There is a range of demolition methods that may be used, either separately or in
combination. Control measures should be selected on the basis of the demolition method(s)
used. However, no matter what method is used, the building or structure to be demolished
and all its components should be maintained in a safe and stable condition so as to prevent
the unexpected collapse of part or all the structure. Temporary braces, propping, shoring, or
guys may need to be added for stability.
4.2.1 Manual Demolition
The demolition works by manually should be:
a. Manual demolition includes any technique where hand tools such as jackhammers,
sledgehammers and picks are used.
b. Manual demolition has many of the hazards that are present in other major demolition
activities including unexpected collapse, falls, falling objects, manual handling and
exposure to noise, dust and hazardous chemicals.
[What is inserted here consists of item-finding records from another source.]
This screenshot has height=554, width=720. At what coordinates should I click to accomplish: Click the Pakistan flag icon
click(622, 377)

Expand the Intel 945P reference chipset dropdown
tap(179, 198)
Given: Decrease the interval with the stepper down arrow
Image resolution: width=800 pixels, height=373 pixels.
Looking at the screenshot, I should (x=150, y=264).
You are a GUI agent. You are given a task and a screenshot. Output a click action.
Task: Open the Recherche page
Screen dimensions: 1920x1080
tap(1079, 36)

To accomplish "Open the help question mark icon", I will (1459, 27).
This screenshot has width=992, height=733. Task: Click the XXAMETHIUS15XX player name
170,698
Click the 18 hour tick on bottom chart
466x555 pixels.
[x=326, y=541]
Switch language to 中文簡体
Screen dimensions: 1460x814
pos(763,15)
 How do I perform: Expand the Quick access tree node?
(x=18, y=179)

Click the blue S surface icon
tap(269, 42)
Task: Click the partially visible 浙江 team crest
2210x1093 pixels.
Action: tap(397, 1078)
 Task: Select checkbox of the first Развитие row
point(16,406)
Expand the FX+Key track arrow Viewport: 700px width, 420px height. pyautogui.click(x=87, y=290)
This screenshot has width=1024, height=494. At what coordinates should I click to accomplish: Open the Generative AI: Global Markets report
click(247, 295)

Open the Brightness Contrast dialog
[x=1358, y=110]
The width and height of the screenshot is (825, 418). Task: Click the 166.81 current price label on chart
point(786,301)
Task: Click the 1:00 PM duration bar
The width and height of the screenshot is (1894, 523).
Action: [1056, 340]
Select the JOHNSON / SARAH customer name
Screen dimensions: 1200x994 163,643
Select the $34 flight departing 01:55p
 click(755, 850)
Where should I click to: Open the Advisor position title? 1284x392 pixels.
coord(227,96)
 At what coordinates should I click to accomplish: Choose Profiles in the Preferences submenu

c. To manage the risk of unplanned collapses, the condition of roofs, walls and floors of
the building should be assessed by a competent person before commencing
demolition work.
d. Where concrete members are being demolished manually, the reinforcement shall
not be cut while breaking of the concrete is in progress.
e. Where pre and post-tension demolition work is undertaken competent person advice
should be sought as to demolition sequence. More information on the demolition of
pre and post- tensioned concrete is at Section 6.1 of this Code.
f. Areas where debris will fall should be barricaded off and signs erected to prevent
persons from entering before demolition starts.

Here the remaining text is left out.